Иван Захарыч открыл глаза и, увидя Химу, вспомнил и понял, в чем дело. Ему сразу сделалось необыкновенно гадко и обидно.
«О, господи, — произнес он про себя, — опять, значит, то же…»
— Ты что ж это, — завопила Хима, — а? Ты пьянствовать… По миру меня пустить хочешь, суму на меня надеть, а? Кто щенят-то кормить станет, а? На вот, возьми их себе… На вот, на, на!..
Она схватила спавшего мальчишку и начала им тыкать Ивану Захарычу «в рыло».
— Пусти младенца-то, — с тоской сказал Иван Захарьй. — Дура… испугала…
— Сам ты дурак! — завопила еще шибче Хима: — сам ты дурак, а не я…
Ребенок с испугу вопил во всю глотку. Хима бросила его на то место, откуда схватила, и принялась плакать, ругаясь при этом самыми отборными словами базарного лексикона…
XVII
«Эх, кабы не дети! — иногда ночью, лежа на лежанке, где обыкновенно пребывал покойный Федул Митрич, с тоскою думал Иван Захарыч: — Плюнул бы я, да и ушел, куда глаза глядят… Чорт бы с ней, не жалко… О, господи, кабы не дети!..»
Детей своих (а число их все прибавлялось) он любил сильно и сильно болел за них душою, когда обозлившаяся Хима била их и ругала, не стесняясь в выражениях.
— Что ты, — говорил он ей, — побойся бога… кого ругаешь? Ругай ты меня, сколько влезет, ударь, коли хошь, сорви на мне свою злобу… А их-то за что? Что они понимают?.. Эх ты, дикая…
— У-у-у, чорт бы вас заломал всех! — вопила Хима. — Передохли бы вы от меня, собаки… Му-у-у-чители, черти! Зачем вы мой век заели, окаянные!

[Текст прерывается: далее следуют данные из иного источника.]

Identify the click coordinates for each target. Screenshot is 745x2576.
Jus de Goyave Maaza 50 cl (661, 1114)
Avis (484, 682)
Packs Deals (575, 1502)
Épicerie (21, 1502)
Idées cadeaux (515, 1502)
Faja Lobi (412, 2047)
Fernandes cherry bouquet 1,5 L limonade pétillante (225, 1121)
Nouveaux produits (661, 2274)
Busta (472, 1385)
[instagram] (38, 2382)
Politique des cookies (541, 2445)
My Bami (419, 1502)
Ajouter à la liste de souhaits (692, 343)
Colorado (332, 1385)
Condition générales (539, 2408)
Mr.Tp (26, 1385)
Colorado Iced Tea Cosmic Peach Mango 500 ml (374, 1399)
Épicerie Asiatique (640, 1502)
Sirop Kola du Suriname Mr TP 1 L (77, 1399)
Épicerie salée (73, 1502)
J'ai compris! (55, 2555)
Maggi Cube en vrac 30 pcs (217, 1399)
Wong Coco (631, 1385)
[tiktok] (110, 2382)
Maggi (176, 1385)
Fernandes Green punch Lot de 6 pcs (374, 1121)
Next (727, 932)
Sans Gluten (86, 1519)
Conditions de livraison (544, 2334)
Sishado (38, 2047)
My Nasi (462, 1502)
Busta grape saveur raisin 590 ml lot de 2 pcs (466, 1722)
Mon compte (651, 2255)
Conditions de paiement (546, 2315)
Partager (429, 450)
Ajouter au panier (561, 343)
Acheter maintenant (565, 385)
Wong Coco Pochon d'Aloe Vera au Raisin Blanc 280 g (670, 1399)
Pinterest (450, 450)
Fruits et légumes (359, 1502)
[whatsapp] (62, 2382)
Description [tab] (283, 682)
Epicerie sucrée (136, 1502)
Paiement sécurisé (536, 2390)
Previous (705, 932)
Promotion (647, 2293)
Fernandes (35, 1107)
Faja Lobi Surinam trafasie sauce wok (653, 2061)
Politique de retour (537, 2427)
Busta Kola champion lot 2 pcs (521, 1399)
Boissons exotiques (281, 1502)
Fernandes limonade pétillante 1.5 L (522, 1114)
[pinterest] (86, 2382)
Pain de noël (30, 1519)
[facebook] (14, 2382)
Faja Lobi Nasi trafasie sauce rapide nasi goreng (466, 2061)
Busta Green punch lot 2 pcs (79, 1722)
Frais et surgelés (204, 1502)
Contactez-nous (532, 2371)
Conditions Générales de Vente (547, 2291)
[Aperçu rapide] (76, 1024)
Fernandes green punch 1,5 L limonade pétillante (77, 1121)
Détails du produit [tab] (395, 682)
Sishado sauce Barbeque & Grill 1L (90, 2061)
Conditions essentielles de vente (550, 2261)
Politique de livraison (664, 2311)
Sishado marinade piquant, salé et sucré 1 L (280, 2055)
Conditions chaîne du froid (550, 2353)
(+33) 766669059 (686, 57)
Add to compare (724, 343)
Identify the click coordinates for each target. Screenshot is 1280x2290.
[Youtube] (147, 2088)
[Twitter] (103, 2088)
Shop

— Да что ты все об себе-то, — говорил Иван Захарыч, — чего уж теперь об себе думать, об них надо думать…
— Ну, и думай, плешивый чорт!.. Сорока лет нету, а уж плешь вон какая… Думай… Ты ковал, ты и поезжай…
И Иван Захарыч думал. Он думал о том, куда их «пристроить», как вывести в люди… Что из них будет, когда вырастут, в какое ученье отдать?.. Вспоминалось ему, глядя на них, собственное детство и ученье…
— О, господи, владыко живота моего, — с мучительной тоской на сердце шептал он, — все одно и то же, все одно и то же… мука! Куда ни кинь, все клин!..
Он мечтал видеть их хорошо одетыми,
«Счастье им, — думал он. — Деньги всему делу голова… Нашему брату где же… Наших в мастеровые куда-нибудь, в сапожники, в портные, столяры, коробочники… А то, вот, по торговому делу, в лавку… Н-да, им хорошо… благородные…»
И ему никогда не приходило в голову задуматься над тем, почему им счастье…
«Стало быть, так уж от бога положено, — ответил бы, наверно, Иван Захарыч. — Не нами заведено, не нами кончится… Всех не уравняешь… Господа — так господа, чернядь — так чернядь… Мысленное ли дело нам да с ними!..»
Дети его тоже любили. В особенности старший, черноволосый, курчавый, пузатый мальчуган Гришка. Он с какою-то особенной жалостью ухаживал за Иваном Захарычем в то время, когда тот бывал «выпимши»… а это, увы! стало повторяться все чаще и чаще…
Озлившаяся Хима стала морить его голодом, стала даже запирать от него хлеб. Случалось, что, с похмелья, он по целым суткам не брал таким образом в рот ни единой крошки… Хима делала вид, что совсем не замечает Ивана Захарыча.
Зато с детьми в это время она делалась необыкновенно добра и ласкова…
— Ребятишки!.. Де-е-тки! — кричала она от печки «ангельским голоском», в котором слышалась несосветимая злоба и ехидство. — Нате-ка, я вам по яичку испекла… Нате-ка… кушайте, да меня слушайте!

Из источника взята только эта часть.